The 25 Minute Text by Charlotte Frost
By holyponiesbatman via Flickr
By holyponiesbatman via Flickr

By holyponiesbatman via Flickr

This is a public worksheet/workshop for writing a draft of academic text in just 25 minutes. You’re invited to complete each task in the allotted time in your own Google/Scrivener/Word doc etc…. Set a timer for each writing task (1. 5 mins, 2. 15 mins, 3. 5 mins) and don’t go over! And then let us know in the comments how you go on. 

Task 1: create a structure (in 5 minutes)

  • Take the ‘tiny text’ template I made based on the Thesis Whisperer (aka Inger Mewburn’s technique for kick-starting your academic writing)

  • Take an idea from your research (this could be the idea your entire thesis is based on, it might be the concept being presented in one chapter, or it might be an idea you haven’t worked out yet that may or may not end up being a part of your thesis/current project,

  • In just 5 minutes, write one sentence for each of the sections listed below.

  1. Focus: Broadly important fact or relevant story (In….)

  2. Literature: What has been said already? (It is argued that…)

  3. Gap: What hasn’t been said already? (However….)

  4. Methods: How (By analysing…)

  5. Implications: What practical or philosophical impact will this have? (This research shows…)

(template credit: Gerald Graff, Barbara Kamler and Pat Thomson, Karen Kelsky, Inger Mewburn)

Task 2: build 3 core sections (in 15 minutes)

  • Now, spread out the tiny text you’ve written, or focus on the following sections: Literature, Methods, Implications

  1. Focus: Broadly important fact or relevant story (In….)

 

  1. Literature: What has been said already? (It is argued that…)

[write more here!]

  1. Gap: What hasn’t been said already? (However….)

 

  1. Methods: How (By analysing…)

[write more here!]

  1. Implications: What practical or philosophical impact will this have? (This research shows…)

[write more here!]

  • Take the Thesis Whisperer’s ‘Thinking Bundles’ worksheet :

https://sites.google.com/site/twblacklinemasters/thinking-bundles

and use her ‘sentence scaffolds’ to write a brief paragraph for each of those sections,

  • You have 15 minutes to do this (5 minutes for each section plus reading time of a couple of minutes) – literally fill in the blanks with your own work!

Task 3: craft your paragraphs

  • Now, read the following worksheets by the Thesis Whisperer (you have a couple of minutes to do this):

  1. Thesis Whisperer ‘powerful paragraphs’ worksheet https://sites.google.com/site/twblacklinemasters/powerful-paragraphs

‘Powerful paragraphs’ gives you a paragraph that looks like this (it starts with a more general statement and focuses in to make a point):

 

  1. Thesis Whisperer ‘PEELL’ technique worksheet:

https://sites.google.com/site/twblacklinemasters/powerful-paragraphs

‘PEELL’ gives you a paragraph that looks like this (it has a tight focus/ makes a point up front and then builds on that):

  • Pick which structure appeals best and write one brief paragraph from scratch.
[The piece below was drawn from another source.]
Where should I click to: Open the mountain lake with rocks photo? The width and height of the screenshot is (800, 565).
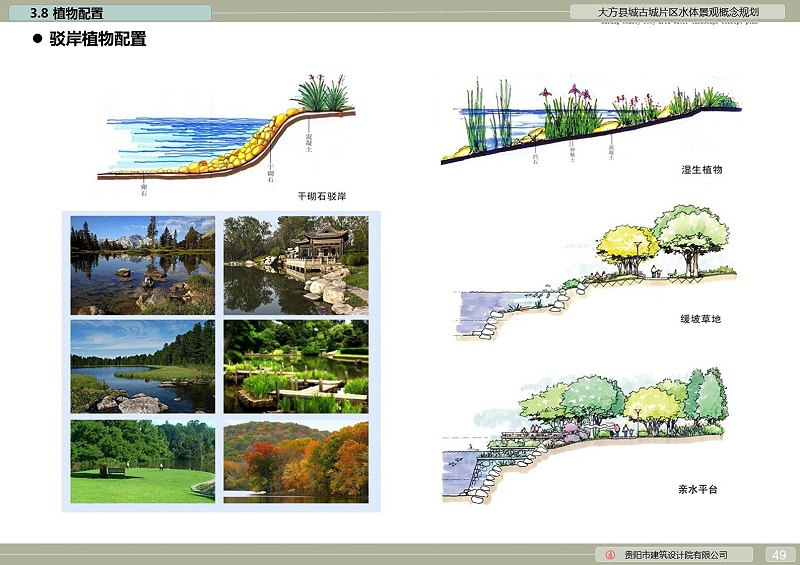(142, 265)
Make it something that fleshes out the next stage of the work. For example write a further paragraph of your literature review/methods section, or introduce a case study.

  • You have just 5 more minutes to do this.
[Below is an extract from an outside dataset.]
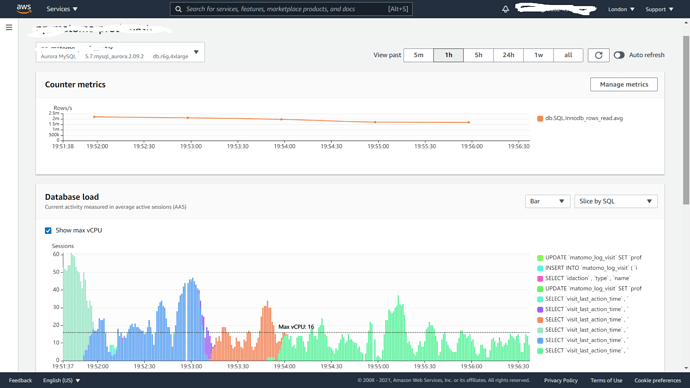
Task: Click the AWS logo home icon
Action: 24,9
  • For more help constructing your paragraphs, and finding the right phrases, see the University Manchester Academic Phrasebank.

OK, so it was probably a bit tight working on all this in just 25 minutes (it’s a bit like a Jamie Oliver 15 minute meal, not everyone will ever do it this fast) and academia is certainly not a race, quality thinking takes time, but this is one technique you can use to kick start your work.
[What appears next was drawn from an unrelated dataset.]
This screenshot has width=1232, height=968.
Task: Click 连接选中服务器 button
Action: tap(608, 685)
I suggest you take a break straight after working on your 25 minute text and when you return, use ‘Task 3’ to fill out more paragraphs. You might like to continue by working on each paragraph for a set amount of time – this time will depend on how much preparation you’ve done – but the Pomodoro Technique of working in 25 minute time slots is a proven way of keeping on task.